Four weeks from today The Masses will be debuting E-Info Age Bookmix (The Second Spoken Arts Record You Can Dance To). Behind the cryptic title lies a collaborative work that combines a media archeology of late 1960s attempts to remediate the paperback book for the television age (by, among other things, augmenting it via LP remixes), and a
live musical performance of The Electric Information Age Book (Princeton Architectural Press, 2012). The latter has itself been remixed in the freshly minted LP –pure VINYL– The Electric Information Age Album which is about to come out with Inventory Records and Giant Corporate Records.
My
splendid collaborators on this project are Adam Michaels, one of the founders of Project Projects, and the sound artist Daniel Perlin who works at Local Projects and has done some terrific sound installation work at places like the Storefront. Shannon Harvey will be at the keyboard for the live concerts listed below.
The world premiere of E-Info Age Bookmix (The Second Spoken Arts Record You Can Dance To) is scheduled for September 17 and 18 at the Teatro Franco Parenti in Milan, Italy, as a feature event of the MiTo international music festival.
A performance at MOMA P.S 1 will follow on September 30 as part of the New York Book Fair Expo.
Here’s a clip from Visual-Verbal-Vernacular from the forthcoming LP.
Here’s some copy regarding the performance:
Can you dance to a book?
The question was answered in the affirmative by the “first spoken arts record you can dance to”: the Marshall McLuhan, Quentin Fiore, and Jerome Agel record album The Medium is the Massage.
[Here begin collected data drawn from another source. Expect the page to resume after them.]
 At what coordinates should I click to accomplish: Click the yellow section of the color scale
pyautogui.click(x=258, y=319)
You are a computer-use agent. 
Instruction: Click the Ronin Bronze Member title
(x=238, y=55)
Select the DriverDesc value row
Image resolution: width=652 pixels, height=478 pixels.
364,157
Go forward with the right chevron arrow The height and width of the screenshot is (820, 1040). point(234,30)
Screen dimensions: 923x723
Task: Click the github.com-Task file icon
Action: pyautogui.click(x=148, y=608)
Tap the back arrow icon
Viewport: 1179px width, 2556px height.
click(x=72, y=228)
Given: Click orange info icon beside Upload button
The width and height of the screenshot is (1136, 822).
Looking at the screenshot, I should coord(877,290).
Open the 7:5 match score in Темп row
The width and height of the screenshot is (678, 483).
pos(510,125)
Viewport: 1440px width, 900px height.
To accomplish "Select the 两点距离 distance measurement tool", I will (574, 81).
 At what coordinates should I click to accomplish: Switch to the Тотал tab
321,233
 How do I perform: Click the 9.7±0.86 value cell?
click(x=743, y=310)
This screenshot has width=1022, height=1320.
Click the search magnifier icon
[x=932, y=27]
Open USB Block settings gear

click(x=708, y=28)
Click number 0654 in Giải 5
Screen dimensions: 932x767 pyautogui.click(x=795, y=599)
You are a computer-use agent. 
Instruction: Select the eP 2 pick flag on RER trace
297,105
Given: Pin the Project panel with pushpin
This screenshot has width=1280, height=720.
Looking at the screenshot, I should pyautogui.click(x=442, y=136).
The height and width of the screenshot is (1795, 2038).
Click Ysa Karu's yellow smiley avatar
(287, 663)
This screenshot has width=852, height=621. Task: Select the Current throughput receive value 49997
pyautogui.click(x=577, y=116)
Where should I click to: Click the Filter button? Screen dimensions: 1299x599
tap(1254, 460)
The LP was released by Columbia Records in July 1967 on the heels of the mass market success of the first “electric information age” book The Medium is the Massage: a book signed by McLuhan but crafted by graphic artist Fiore and book producer Agel on the basis of McLuhan’s writings on media theory. The book was a remix. The LP was a remix of a remix: a massage of McLuhan’s message for the Mass Age.
So, can you dance to a book?
The question is answered (again) by the “second spoken arts record you can dance to”: a multimedia collaboration between DJ/composer Daniel Perlin, designer/musician Adam Michaels, and historian/performer Jeffrey Schnapp. Perlin, Michaels, and Schnapp have formed the group The Masses in order to remix their recent book about books like The Medium is the Massage: The Electric Information Age Book.
The two MiTo performances will answer the question of how do you dance to a book in the Mass Age?
Twice.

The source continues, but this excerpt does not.